The prize is for a novel written in English published the previous year in the UK and is open to both established and debut authors.
The longlist of 13 was arrived at by a judging panel consisting of managing director David Headley and his team at Goldsboro Books, based on what they have read and enjoyed throughout the previous year. The nominations range from literary fiction through to grip-lit and YA and were revealed at Goldsboro's Crime in the Court event last night (29th June).
Author de Waal, who recently won the €15,000 Kerry Group Irish Book of the Year, is recognised for My Name is Leon (Viking), a story about a mixed-race nine-year-old boy who enters the care system when his mother is unable to look after him; Mackintosh is longlisted for her second novel, psychological thriller I See You (Sphere) following on from her debut, a Richard & Judy book club pick, I Let You Go; and Kentucky-based author Morgan made the longlist for Baileys-shortlisted work The Sport of Kings (4th Estate), a multigenerational story both about horse racing and about race.

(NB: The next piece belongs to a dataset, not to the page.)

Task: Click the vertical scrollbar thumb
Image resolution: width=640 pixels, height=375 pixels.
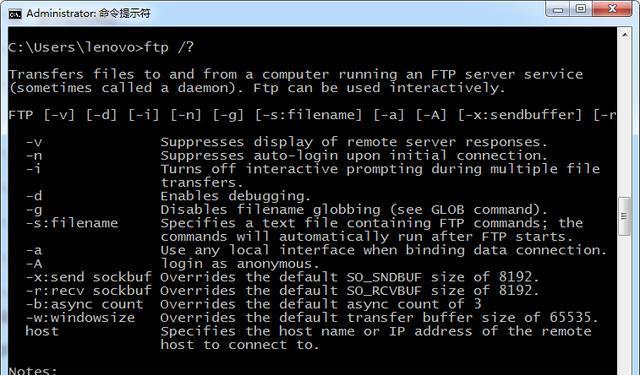Action: click(x=624, y=216)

Other "standout" novels on the 2017 longlist are Ian McGuire's Man Booker-longlisted whaling tale The North Water (Scribner), also the winner of the RSL Encore Award; Elizabeth Strout's My Name is Lucy Barton (Viking), longlisted for the Man Booker Prize 2016 and the Baileys Women's Prize 2016; and Colson Whitehead's Pulitzer Prize-winning The Underground Railroad (Fleet), which even former president Barack Obama has given his seal of approval to as the last book he read in office.
Penguin Random House has three longlisted books in the running in total, with nominations for two novels from Viking's stables plus Sylvain Neuvel's debut Sleeping Giants (Michael Joseph), a thriller and first in the author's Themis Files series.
Hachette meanwhile can claim four longlisted books with Chris Cleave's Everyone Brave is Forgiven (Sceptre) and Adam Hamdy's Pendulum (Headline), a book James Patterson called "one of the best thrillers of the year", as well as books from Whitehead and Mackintosh.
Simon & Schuster has one title on the list, The North Water by Ian McGuire (Scribner), while two are from independent publishers: Charlie Jane Anders' All The Birds in the Sky (Titan Books) and Harry Parker's Anatomy of a Soldier (Faber).
Dark Matter by Blake Crouch, a book which Pan Macmillan won in a six-figure auction, and Beth Lewis' debut literary thriller Wolf Road (Borough Press) round off the list.
According to Golsboro Books, when choosing the winner, the team will look for a novel that is "compelling, possesses brilliant characterisation with a distinct voice that is confidently written and assuredly realised."
The shortlist will be announced on 1st September and the winner on 28th September.